OBIETTIVO A: Nell'intervista, quale personaggio de "Gli Artigli del Leopardo" può redimersi solo tornando in guerra?
OBIETTIVO B: Trascrivi dall'intervista il tratto che va da "JDF: Prima di" fino a "cambia le persone?".
╭─ BRANO DA LEGGERE
Intervista a Jim DeFelice
Intervista a Jim DeFelice – Luglio 2010 di – A.Lazzati
AL: Ciao Jim, benvenuto sul blog di Segretissimo Mondadori. Questo mese è in edicola il tuo libro “Gli Artigli del Leopardo”. Che ne dici di presentarti e dirci qualcosa di più a riguardo?
JDF: Prima di tutto, grazie davvero per l’opportunità. Sei molto coraggioso a fare una domanda del genere a uno scrittore. Siamo prolissi per via del lavoro che facciamo, ma cercherò di essere breve. Spero di non annoiarvi troppo. Ho scritto più di una decina di libri, la maggioranza di narrativa. Sono noto principalmente per i miei thriller come “Gli Artigli del Leopardo” appunto, ma ho avuto il privilegio di pubblicare anche romanzi storici e saggi.
AL: Possiamo dire che “Gli Artigli del Leopardo” è un libro non solo sulla Guerra al Terrore, ma sulla guerra in generale e sul modo in cui cambia le persone?
JDF: Sì è esatto. I libri sono diversi per ognuno, e il lettore deve formarsi la propria idea in maniera autonoma, ma per me “Gli Artigli del Leopardo” riguarda la verità che ciascuno di noi conosce nel profondo del cuore: chi siamo veramente, qual’è la nostra natura più profonda. Jack Pilgrim ha perso questa consapevolezza vivendo una vita di lussi posticci. Ha ceduto alle tentazioni della vita moderna e ha dimenticato chi è. L’unico modo per riscoprire sé stesso, l’unica maniera che ha per redimersi, è tornare in guerra. Crede di essere alla ricerca del suo amico, ma in realtà sta andando a salvare sé stesso.
AL: Perché hai deciso di scrivere dell’Afghanistan e com’è maturata la decisione di farne il nuovo “Cuore di Tenebra”?
JDF: Come hai suggerito, il fulcro della storia potrebbe essere ambientato in qualunque luogo, in qualunque guerra. Ma ho sentito che per me, per poter riuscire a scriverlo, per permettermi di comprendere la storia in modo da poterla perlomeno iniziare, doveva essere ambientato in un luogo che conoscevo almeno un po’. Di recente ho svolto un grosso lavoro di ricerca sull’Afghanistan e la guerra incorso laggiù per un saggio. Alla fine il libro non si è fatto, ma direi che alcuni dettagli sono rimasti con me. Quando l’embrione dell’idea ha iniziato a svilupparsi, ho immaginato la storia ambientata lì.
Per quanto riguarda il collegamento con “Cuore di Tenebra”: mi è sempre piaciuto Joseph Conrad, e quella storia in particolare. Spesso cerco di ignorare consapevolmente influenze di quel tipo (non voglio riscrivere la storia di qualcun altro) ma in questo caso l’attrazione era talmente forte che l’ho semplicemente assecondata. Ci sono altre influenze che affiorano. Una è l'”Inferno” di Dante. Il libro si apre con una citazione da l'”Inferno” che ho tradotto (qualcuno direbbe tradotto male) per i miei scopi. Il viaggio di Jack lo vedo simile a quello di Dante: si è smarrito, in una selva oscura ed è in cerca di redenzione. Più o meno, attraversa gli stessi cerchi infernali in cui ha viaggiato Dante. Come hanno fatto tutte queste cose a combinarsi in una storia? Se lo sapessi, sarei davvero bravo e probabilmente non uno scrittore!
╰─
╭─ DATI FORNITI
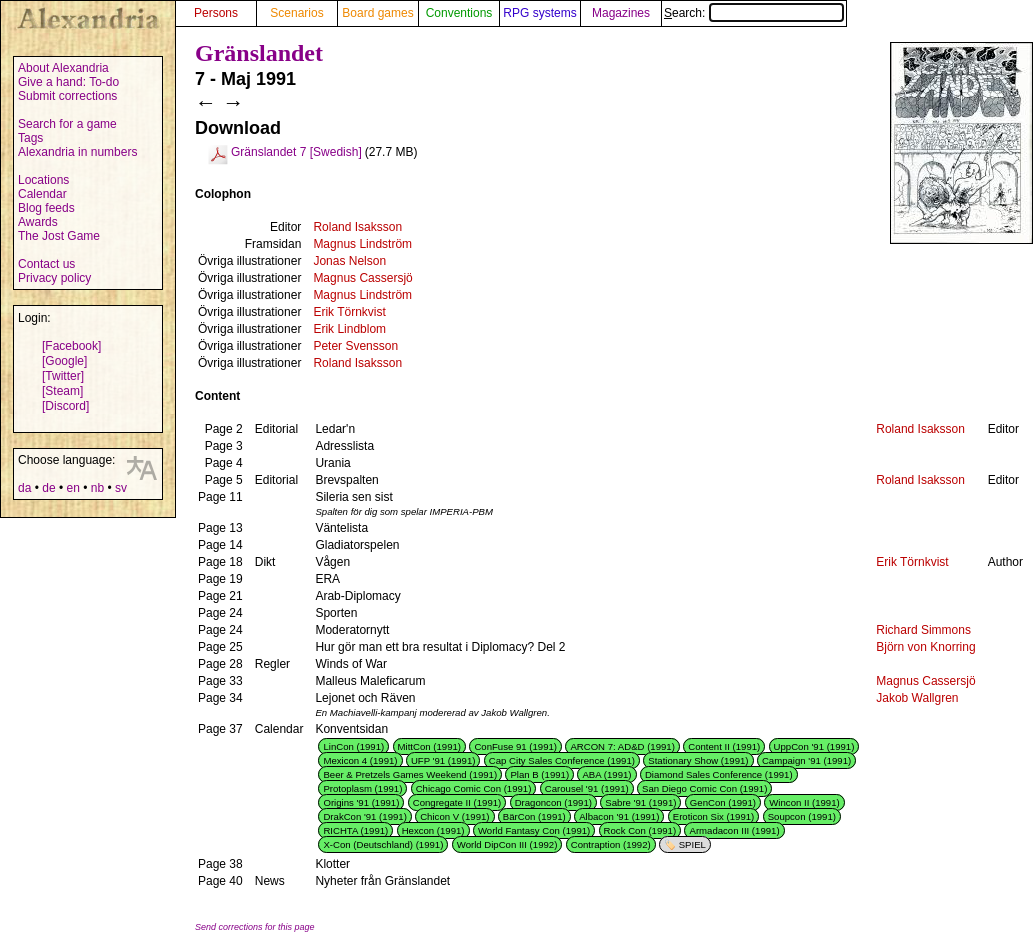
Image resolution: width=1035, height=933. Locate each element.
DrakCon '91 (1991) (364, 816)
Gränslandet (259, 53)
╰─
RISPOSTA FINALE A: Jack Pilgrim.

RISPOSTA FINALE B:
JDF: Prima di tutto, grazie davvero per l’opportunità. Sei molto coraggioso a fare una domanda del genere a uno scrittore. Siamo prolissi per via del lavoro che facciamo, ma cercherò di essere breve. Spero di non annoiarvi troppo. Ho scritto più di una decina di libri, la maggioranza di narrativa. Sono noto principalmente per i miei thriller come “Gli Artigli del Leopardo” appunto, ma ho avuto il privilegio di pubblicare anche romanzi storici e saggi.
AL: Possiamo dire che “Gli Artigli del Leopardo” è un libro non solo sulla Guerra al Terrore, ma sulla guerra in generale e sul modo in cui cambia le persone?